Adventist Hospital Spared in Colorado Fire, One Adventist Family Loses Their Home

All other Adventist members and area churches are safe, leaders reported.

Rocky Mountain Conference News, and Adventist Review
Adventist Hospital Spared in Colorado Fire, One Adventist Family Loses Their Home
A massive fire destroyed almost 1,000 structures near Denver, Colorado, United States, on December 30, 2021. [Photo: Diane Johnson, Rocky Mountain Conference News]

Massive wildfires raged through the Front Range near Denver, Colorado, United States, on December 30, 2021, causing incredible devastation in parts of Superior and Louisville. According to the Boulder County Sheriff’s office, 991 structures have been destroyed.

Avista Adventist Hospital was evacuated as the fires closed in.

“All patients were safely transferred to two of our sister facilities, and some were discharged from the hospital. All associates at this time have also been evacuated,” the hospital reported on its Facebook account.

According to a KUSA 9News television reporter who was providing updates from the hospital parking lot on the evening of December 30, the fire reached the edge of the parking lot; however, first responders made a stand and prevented the hospital complex from catching fire.

Adventist leaders reported that they are organizing to help those who lost everything in the fire that leveled several neighborhoods near Denver. Adventist churches in the area are safe, leaders reported. [Photo: Diane Johnson, Rocky Mountain Conference News]

Several Rocky Mountain Conference (RMC) church members and their families live in the areas affected by the wildfires and were forced out of their homes, some with very little notice.

Boulder Seventh-day Adventist Church associate pastor Jay Murdoch reported to Mickey Mallory, RMC ministerial director, that “everyone in the Boulder church has been accounted for and is safe.”

Twin Peaks Seventh-day Adventist Church was also in an evacuation zone. Tim Jones, the church’s pastor, informed Mallory that the church was to the north of the fire and was currently safe.

Mallory, commenting on behalf of RMC, said, “Our hearts ache for those affected by the wildfires, and I want to ask all to keep this matter in prayer.”

The Aftermath

On December 31, sunrise brought to light the full extent of the damage throughout Superior and Louisville after firefighters fought to contain the blaze in Boulder County. It also confirmed the fears of some families that their house was gone, while others tried to get information any way possible on their property.

One family of the Boulder church lost their home in the fire. Others discovered their houses, against all odds, had survived.

“Survival was literally a matter of minutes and inches. The winds were so fierce and the smoke so thick that one wrong turn could have been deadly,” Mark Johnson, Boulder church member, said.

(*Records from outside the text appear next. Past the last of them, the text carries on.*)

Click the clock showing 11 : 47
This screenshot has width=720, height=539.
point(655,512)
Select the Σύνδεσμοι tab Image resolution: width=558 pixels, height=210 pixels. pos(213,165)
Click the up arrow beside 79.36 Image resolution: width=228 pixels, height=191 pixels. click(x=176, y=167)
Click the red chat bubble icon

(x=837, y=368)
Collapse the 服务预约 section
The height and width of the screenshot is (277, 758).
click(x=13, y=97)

At a morning press conference on December 31, Colorado governor Jared Polis said Avista Adventist Hospital would be out of commission for days or weeks.

Avista CEO Isaac Sendros told ABC’s Good Morning America television program, “I’ve never experienced anything like this. Every neighborhood around us was in flames.”

Avista Adventist Hospital was spared from the fire that destroyed surrounding neighborhoods, but the burn scar shows the fire came very close to the hospital’s oxygen tanks. [Photo: Avista Adventist Hospital]

Later in the afternoon of December 31, Sendros sent an email to hospital employees and partners explaining the situation.

“There is ash and soot in many parts of the building. Our re-opening will require ongoing assessment and extensive collaboration with public authorities and utilities in the coming days and weeks to ensure safety for you and our patients.” He went on to explain that the fire came within four feet of the large oxygen tanks the hospital uses.

Emergency shelters remain open for families needing a place to stay.

Pastors and ministry leaders from the community assembled at Flatirons Community Church in Lafayette on December 31 to encourage, pray, and discuss what their churches can do to help the community recover.

Newday Seventh-day Adventist Church in Parker encouraged members, in a late December 31 email, to bring water, hygiene essentials, and pet food to community donation points to assist individuals who are beginning the recovery process.

The original version of this story is based on several reports posted by the Rocky Mountain Conference.